* _TEXT EXCERPT_:
##########
Five questions for Atra Aeterna

Zack Mitchell (aka Atra Aeterna) replied to our Five questions and explains his musical origins, current projects and the methods he utilizes to break new ground.

Atra Aeterna

Igloo :: When did Atra Aeterna start up and what was your inspiration?

Atra Aeterna :: In the winter of 2004 I came across an excellent website called OverClocked Remix, which is an online community of like-minded producers and fans of video game music, whose goal is to create and share modified reinterpretations of compositions from classic games. I was intrigued, and began to investigate into how the producers of these tracks went about their work. This led me to the discovery of the digital audio workstation (or DAW) which I use, Propellerhead Software’s Reason. For a very long time I had had the desire to become a musician, but lacked the patience required to become proficient at any specific instrument. With Reason however, that was no longer a problem, as I had always been very tenacious when it came to exploring new computer programs.

I had spent a vast amount of time in my youth playing video games, and the music associated with them was something that I always found fascinating, especially the way that the compositions helped to shape the atmosphere of the worlds being depicted on screen. It was the musical aspect of games like Chrono Trigger that cemented my emotional investment in their stories, to the point where to this day I can hear a composition like Yasunori Mitsuda’s Manoria Cathedral and still feel genuinely moved. That realization—that musical scores were a very important piece of the storytelling art, and could carry such emotional heft even when separated from their visual counterparts—was something that stuck with me. Since then, I have always attempted to create music that can stand on its own, but has a cinematic air to it that hopefully makes people imagine their own stories and visuals.
##########
* _WRITTEN TASKS_:
**A.** Write out the records from the line containing "Image resolution: width=939" through the line containing "should pyautogui.click(x=308, y=351).", inclusive of both.
**B.** Extend the interview with Atra Aeterna, picking up immediately after its final sentence.
The interview text bears no relation to the records that follow it.

* _DATA ROWS_:
##########
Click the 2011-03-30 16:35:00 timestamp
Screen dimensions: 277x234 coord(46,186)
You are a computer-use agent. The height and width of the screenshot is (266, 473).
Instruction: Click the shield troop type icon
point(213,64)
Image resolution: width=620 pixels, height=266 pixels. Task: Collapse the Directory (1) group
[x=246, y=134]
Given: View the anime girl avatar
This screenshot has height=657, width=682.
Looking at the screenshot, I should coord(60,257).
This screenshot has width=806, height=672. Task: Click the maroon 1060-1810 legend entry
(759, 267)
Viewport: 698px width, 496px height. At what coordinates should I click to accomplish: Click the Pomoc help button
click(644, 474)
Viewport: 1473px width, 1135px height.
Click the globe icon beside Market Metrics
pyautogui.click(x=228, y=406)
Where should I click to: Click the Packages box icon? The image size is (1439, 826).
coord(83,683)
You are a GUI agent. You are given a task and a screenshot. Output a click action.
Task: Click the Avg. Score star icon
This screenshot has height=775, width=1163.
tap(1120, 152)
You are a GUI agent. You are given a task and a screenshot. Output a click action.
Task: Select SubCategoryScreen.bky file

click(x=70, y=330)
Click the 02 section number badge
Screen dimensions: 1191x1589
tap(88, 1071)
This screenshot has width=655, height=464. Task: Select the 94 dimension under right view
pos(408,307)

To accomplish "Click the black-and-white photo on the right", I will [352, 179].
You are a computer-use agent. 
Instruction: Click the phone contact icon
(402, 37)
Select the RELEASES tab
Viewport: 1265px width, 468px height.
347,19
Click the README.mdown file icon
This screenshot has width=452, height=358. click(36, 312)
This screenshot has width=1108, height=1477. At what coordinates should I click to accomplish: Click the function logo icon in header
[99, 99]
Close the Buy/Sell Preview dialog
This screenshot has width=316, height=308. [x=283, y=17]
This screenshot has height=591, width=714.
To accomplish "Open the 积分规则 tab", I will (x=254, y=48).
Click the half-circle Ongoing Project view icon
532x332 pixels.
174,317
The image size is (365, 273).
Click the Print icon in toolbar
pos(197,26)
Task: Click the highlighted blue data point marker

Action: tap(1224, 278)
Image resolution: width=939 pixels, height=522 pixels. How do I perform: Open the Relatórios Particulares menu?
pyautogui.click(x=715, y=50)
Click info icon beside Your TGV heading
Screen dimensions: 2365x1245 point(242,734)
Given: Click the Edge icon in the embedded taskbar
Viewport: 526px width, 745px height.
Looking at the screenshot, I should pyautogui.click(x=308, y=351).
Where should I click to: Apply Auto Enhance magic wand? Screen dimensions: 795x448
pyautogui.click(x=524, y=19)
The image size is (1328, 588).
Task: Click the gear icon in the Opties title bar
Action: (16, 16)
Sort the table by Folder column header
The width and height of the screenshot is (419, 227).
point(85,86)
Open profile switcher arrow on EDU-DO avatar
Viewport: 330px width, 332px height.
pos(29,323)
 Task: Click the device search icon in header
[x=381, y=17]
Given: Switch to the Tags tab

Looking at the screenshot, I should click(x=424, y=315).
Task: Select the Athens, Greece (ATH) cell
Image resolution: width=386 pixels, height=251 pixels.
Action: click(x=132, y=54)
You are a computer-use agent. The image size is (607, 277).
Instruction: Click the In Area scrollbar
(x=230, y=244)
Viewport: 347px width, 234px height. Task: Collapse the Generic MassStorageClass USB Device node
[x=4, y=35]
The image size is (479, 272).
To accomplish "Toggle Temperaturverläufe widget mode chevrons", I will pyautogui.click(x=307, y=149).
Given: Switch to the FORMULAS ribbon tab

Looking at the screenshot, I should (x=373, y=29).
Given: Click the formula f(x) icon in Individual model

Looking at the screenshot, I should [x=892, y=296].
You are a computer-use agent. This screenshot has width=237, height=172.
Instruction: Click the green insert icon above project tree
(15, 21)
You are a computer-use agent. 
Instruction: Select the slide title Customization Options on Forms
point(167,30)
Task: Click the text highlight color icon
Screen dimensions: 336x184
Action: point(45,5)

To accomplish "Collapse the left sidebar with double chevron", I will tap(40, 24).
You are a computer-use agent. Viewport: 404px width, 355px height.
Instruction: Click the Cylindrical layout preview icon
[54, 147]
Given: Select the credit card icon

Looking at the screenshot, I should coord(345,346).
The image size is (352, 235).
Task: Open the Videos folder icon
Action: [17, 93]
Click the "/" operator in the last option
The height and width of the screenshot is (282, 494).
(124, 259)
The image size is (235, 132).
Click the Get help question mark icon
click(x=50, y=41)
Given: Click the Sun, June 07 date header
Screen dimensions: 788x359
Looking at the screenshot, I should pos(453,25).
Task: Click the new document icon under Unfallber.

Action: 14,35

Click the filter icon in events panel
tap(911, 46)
##########
* _EXERCISE RESULTS_:
**A.**
Image resolution: width=939 pixels, height=522 pixels. How do I perform: Open the Relatórios Particulares menu?
pyautogui.click(x=715, y=50)
Click info icon beside Your TGV heading
Screen dimensions: 2365x1245 point(242,734)
Given: Click the Edge icon in the embedded taskbar
Viewport: 526px width, 745px height.
Looking at the screenshot, I should pyautogui.click(x=308, y=351).

**B.**
Igloo :: How do you envision your music to stand apart and where do you intend to take it?

AA :: When I first began experimenting with sound, I was very concerned with trying to mimic other artists, to the point where I would get frustrated when I came up with a piece of music that didn’t fit into my narrow minded view of what I was “supposed” to be creating. It’s an unhealthy mind state to be in as a musician, but it is one that I think is fairly common, particularly among those who are just starting out. The real formative period for my music came when I was in college, as producing began to become a primary focus of mine, and I was surrounded by people who were supportive of my creative endeavors. A few of my friends at the time gave me some sound advice; that it’s far better to simply produce what feels right and accept it for what it is, than to spend a massive amount of time and energy trying to force yourself to be something you’re not.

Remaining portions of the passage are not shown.